(ASBURY PARK, NJ) -- The ShowRoom Cinema and Parlor Gallery proudly present the Jonas Mekas Film Festival, taking place July 17–27, 2025, in collaboration with OUTPOST NYC DCG and Deborah Colton Gallery. Honoring the life and legacy of Jonas Mekas (1922–2019)—filmmaker, poet, and avant-garde pioneer—the festival offers a rare opportunity to experience his deeply personal and poetic films on the big screen.
The festival kicks off on Thursday, July 17, with a screening of Guns of the Trees (1961). A festival reception will also be held on Friday, July 18, from 5:30pm to 7:30pm at Parlor Gallery, in conjunction with that evening’s film program.
Across eight evenings, audiences will experience diary films, reflections on exile and belonging, and rare portraits of cultural icons like Andy Warhol and Martin Scorsese. The series concludes with Sleepless Nights Stories (2011), featuring appearances by Yoko Ono, Björk, and Marina Abramović.
Sebastian Mekas, Jonas’s son, will be present for select screenings to share personal insights and introductory remarks.
All screenings will be held at The ShowRoom Cinema (707 Cookman Ave., Asbury Park, NJ). Tickets are $20 per screening block. Tickets are available for purchase online.
Complete Festival Schedule:
Thurs, July 17 – Guns of the Trees (1961) – 86 min. Jonas Mekas’s first feature—which he wrote, produced, directed, co-photographed and edited—is an entrancing snapshot of the counterculture in the early 1960s and a work of beatnik existentialism concerning the fine line between generational hope and despair.

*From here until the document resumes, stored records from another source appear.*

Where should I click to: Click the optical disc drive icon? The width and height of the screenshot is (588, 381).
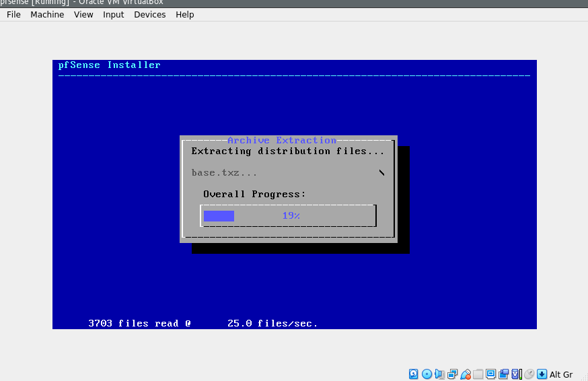point(427,374)
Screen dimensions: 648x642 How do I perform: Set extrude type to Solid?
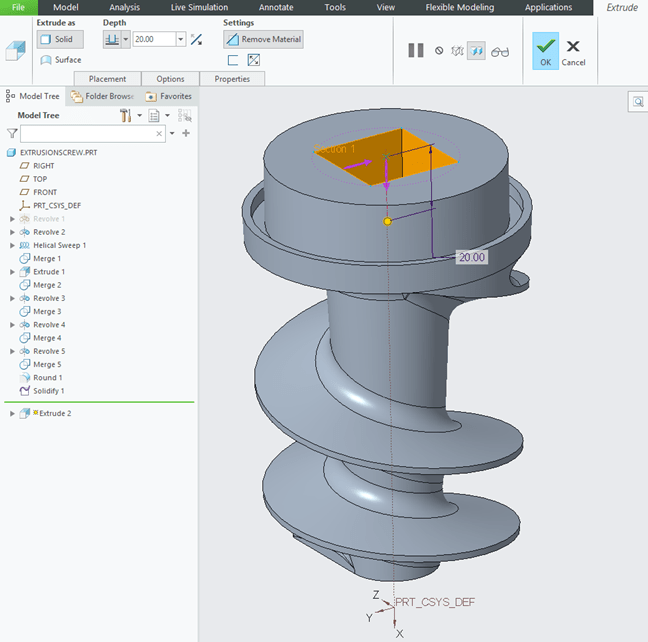point(60,40)
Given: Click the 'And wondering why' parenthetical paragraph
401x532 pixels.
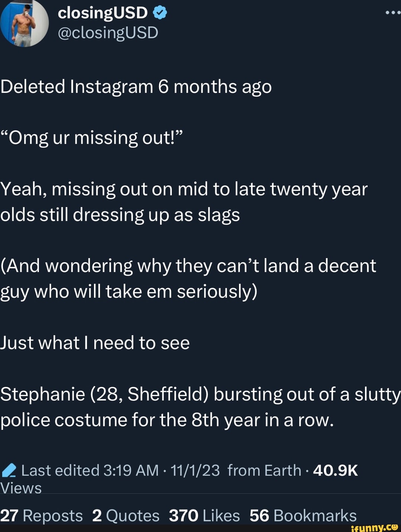Looking at the screenshot, I should (188, 279).
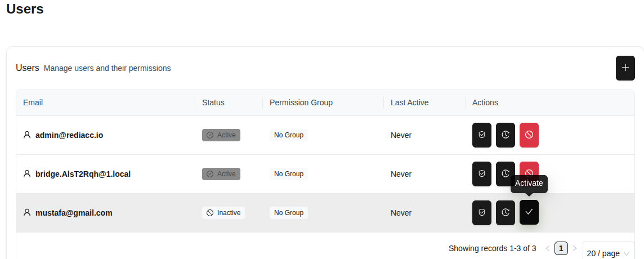Click the mustafa@gmail.com email entry

[74, 213]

Past and present intertwine as a young woman (Frances Stillman) searches for a reason to go on living amid a bout of paralyzing depression; she encounters a succession of characters (including a cynical intellectual, played by Mekas’s brother and frequent collaborator, Adolfas) who seem to represent some chance at salvation, but the dark cloud overhead refuses to dissipate. In Mekas’s own words, his scrappy yet ambitious and above all lyrical film “deals with the thoughts, feelings, and anguished strivings of my generation, faced with the moral perplexity of our times.”
Fri, July 18 – Scenes from the Life of Andy Warhol (1990) – 35 min, Happy Birthday to John (1996) – 24 min, Zefiro Torna (1992) – 34 min. Three tributes to three key friendships in Mekas’s life: Scenes from the Life of Andy Warhol follows Warhol across a variety of settings and situations between 1965 and 1982, featuring cameos by the Velvet Underground, Edie Sedgwick, Barbara Rubin, John Lennon and Yoko Ono, Mick Jagger, and countless others; Happy Birthday to John documents a small birthday party for Lennon, held in a hotel room in Syracuse, NY following the opening of his and Ono’s Fluxus exhibition, which was designed by artist George Maciunas; and Zefiro Torna compiles footage of Maciunas shot by Mekas over the years, arriving at an emotionally reverberant and deeply personal homage to the Fluxus founder (and fellow Lithuanian).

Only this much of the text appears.